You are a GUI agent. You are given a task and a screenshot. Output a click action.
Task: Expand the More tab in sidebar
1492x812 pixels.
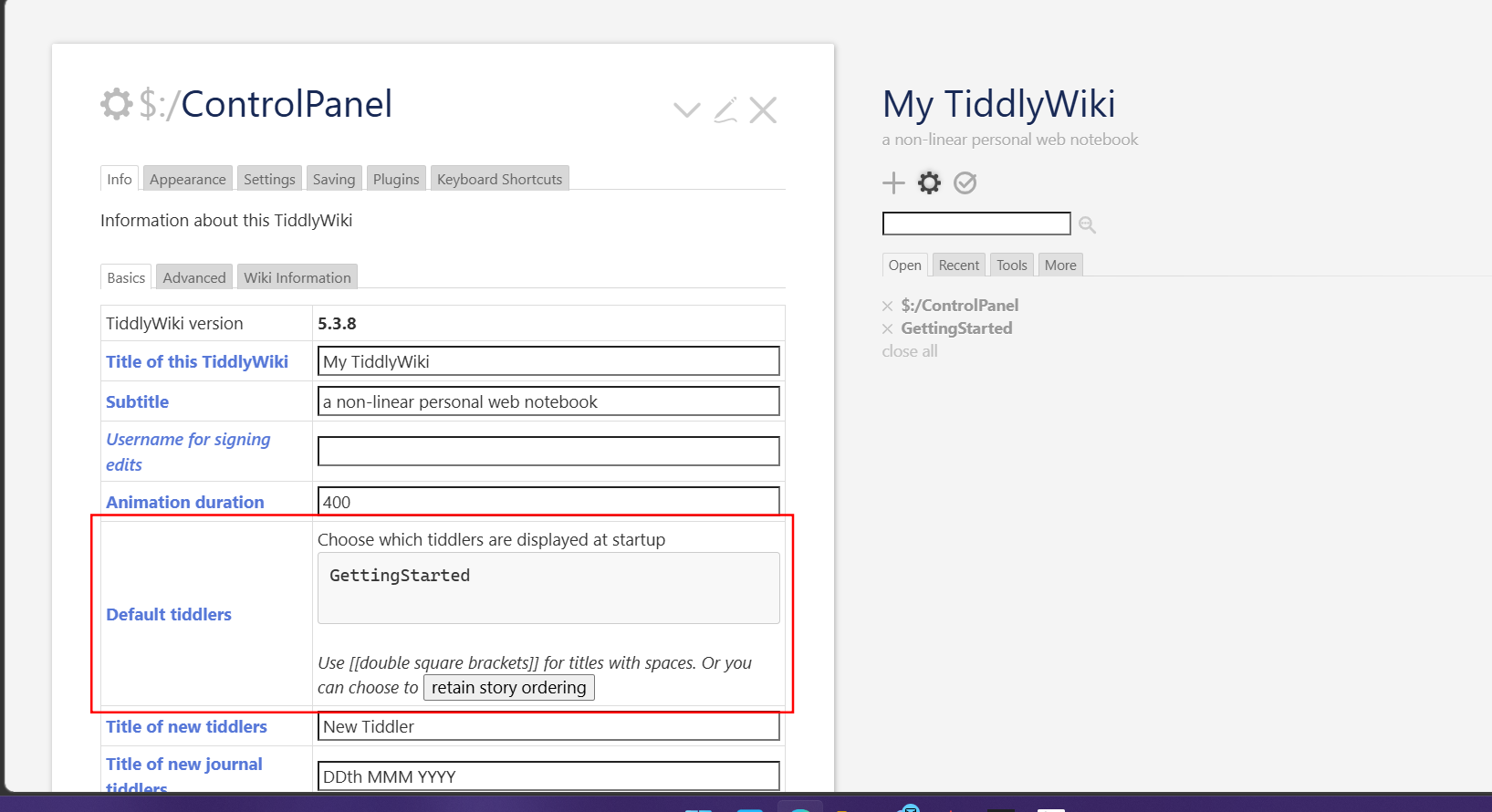1059,265
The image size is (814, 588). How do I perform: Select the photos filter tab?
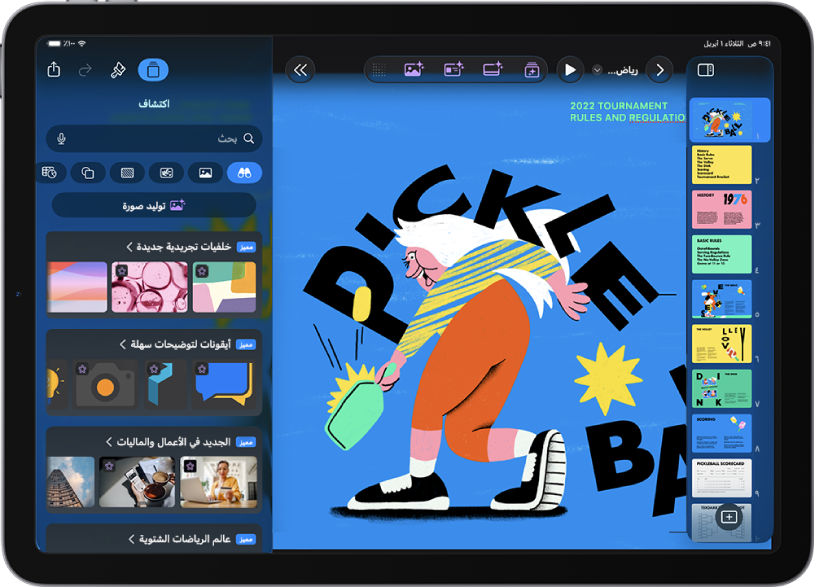(206, 173)
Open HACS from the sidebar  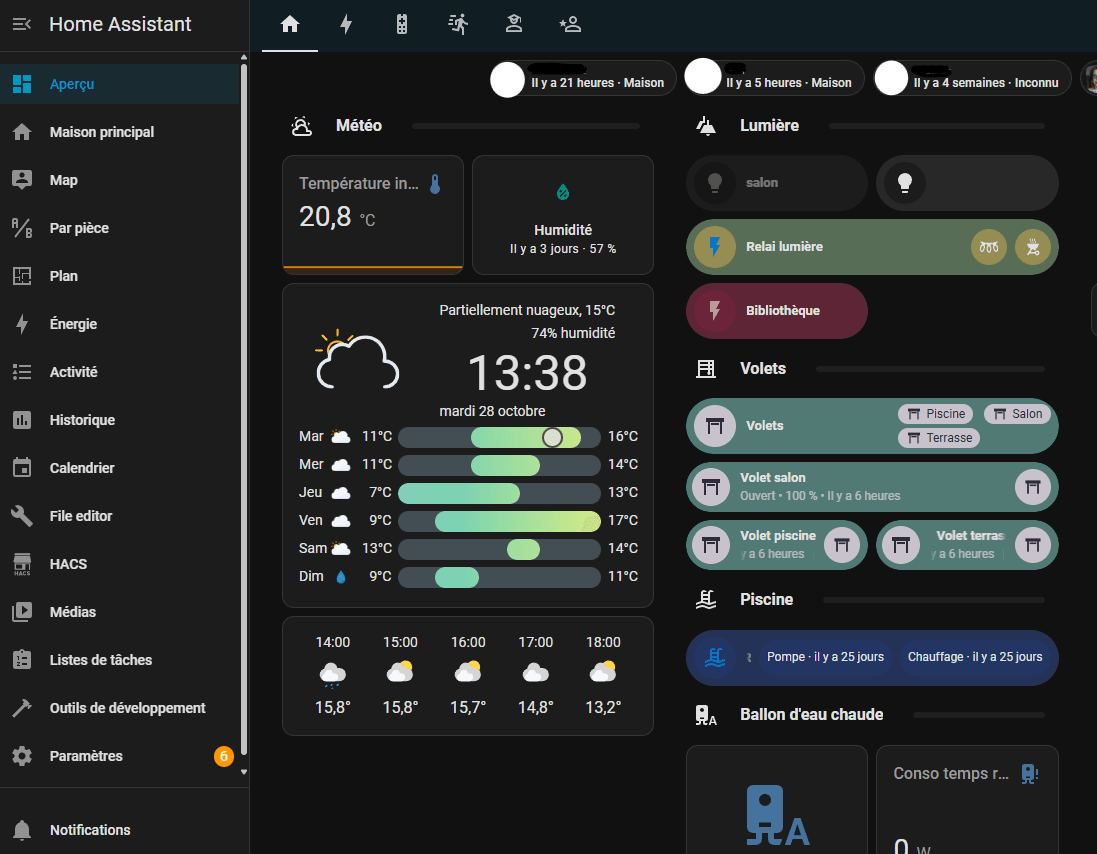point(68,564)
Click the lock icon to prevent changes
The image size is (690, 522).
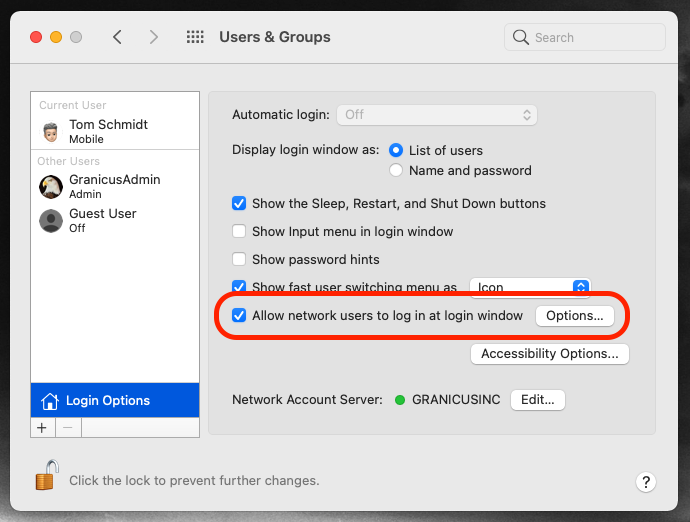pyautogui.click(x=45, y=476)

TRY IT
The lines to retype begin with the one containing "Click the lock icon to prevent changes" and end with the last line of the records. Reproduce them exactly and omit the pictures.

RESULT OF THE TASK
Click the lock icon to prevent changes
The image size is (690, 522).
pyautogui.click(x=45, y=476)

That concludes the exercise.